Dispense d'immatriculation au répertoire des métiers pour certains auto-entrepreneurs

Selon les dispositions de l'article 67 de la troisième loi de Finances rectificative pour 2009, les auto-entrepreneurs qui consacrent l'essentiel de leur activité professionnelle à une activité artisanale, doivent s'immatriculer au répertoire des métiers depuis le 1er avril 2010 étant préciser que cette immatriculation est automatique et sans frais.

Ces obligations incombent aux chefs d'entreprises qui bénéficient du régime prévu à l'article L133-6-8 du Code de la sécurité sociale, c'est-à-dire le régime micro-social et le règlement simplifié des cotisations et contributions des travailleurs indépendants.

L’objectif est de leur permettre de se prévaloir de la qualité de ressortissants des chambres de métiers et d'accéder ainsi aux prestations d'appui à la création d'entreprise qui sont offertes par ces institutions.

En revanche, lorsqu'il exercera une activité artisanale n'ayant qu'un “caractère complémentaire”, l'auto-entrepreneur sera dispensé de s'immatriculer au répertoire des métiers.

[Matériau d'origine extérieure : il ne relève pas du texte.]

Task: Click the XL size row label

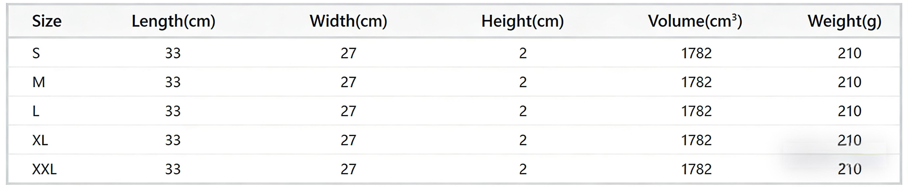Action: click(x=40, y=140)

D’ailleurs, afin d’apporter des éclaircissements sur cette notion, un décret (n°2010-733) du 29 juin 2010 définit les situations dans lesquelles l'activité artisanale peut être considérée comme complémentaire.

Il s’agit des cas où l’auto-entrepreneur poursuit une formation initiale, perçoit une pension de retraite, perçoit un salaire ou traitement pour une activité au moins égale au mi-temps ou, enfin, exerce une ou plusieurs activités non salariées non artisanales.

Toutefois, l’auto-entrepreneur ne bénéficie plus de cette dispense dans l’hypothèse où, au titre de l'année civile précédente, le revenu artisanal est supérieur à la moitié de l'ensemble des revenus d'activité ou des pensions de retraite perçues. Il convient de préciser que cette règle n’est pas applicable aux auto-entrepreneurs dont la seule autre activité est la poursuite d'une formation initiale.